Muhammad Ali – heavyweight champion, draft resister, Muslim convert – was also a pop-culture figure of unprecedented dimensions. At one time, he was considered the most recognizable person on the planet.
In the 1960s and ’70s, his name, face and voice were all over TV and radio, the mass media of the day.
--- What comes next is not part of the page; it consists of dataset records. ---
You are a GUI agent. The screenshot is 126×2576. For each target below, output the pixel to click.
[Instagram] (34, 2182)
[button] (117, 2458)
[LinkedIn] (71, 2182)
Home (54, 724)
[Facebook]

Here are a few cultural artifacts of that time that might surprise you.
“I Am the Greatest: The Adventures of Muhammad Ali” was a short-lived animated series on NBC in 1977. Ali’s own voice was featured.
“Black Superman,” by English recording artist Johnny Wakelin, climbed the Billboard charts in 1975, peaking at no. 21. One of the catchiest novelty songs in an era lousy with novelty songs (remember “A Boy Named Sue,” 1969, or “Kung Fu Fighting,” 1974?), it cribbed one of Ali’s famous taunts, “Muhammad, Muhammad Ali / He floats like a butterfly, stings like a bee.”
Before there was “Survivor” or “American Idol,” there was the prototypical reality show, “This Is Your Life.” This episode from 1978 took Muhammad Ali on a surprise walk through his personal history. Among the guests was singer Tom Jones, who told Ali, “You are the greatest boxer of all time … not only a boxer, I think you’re one of the greatest entertainers.”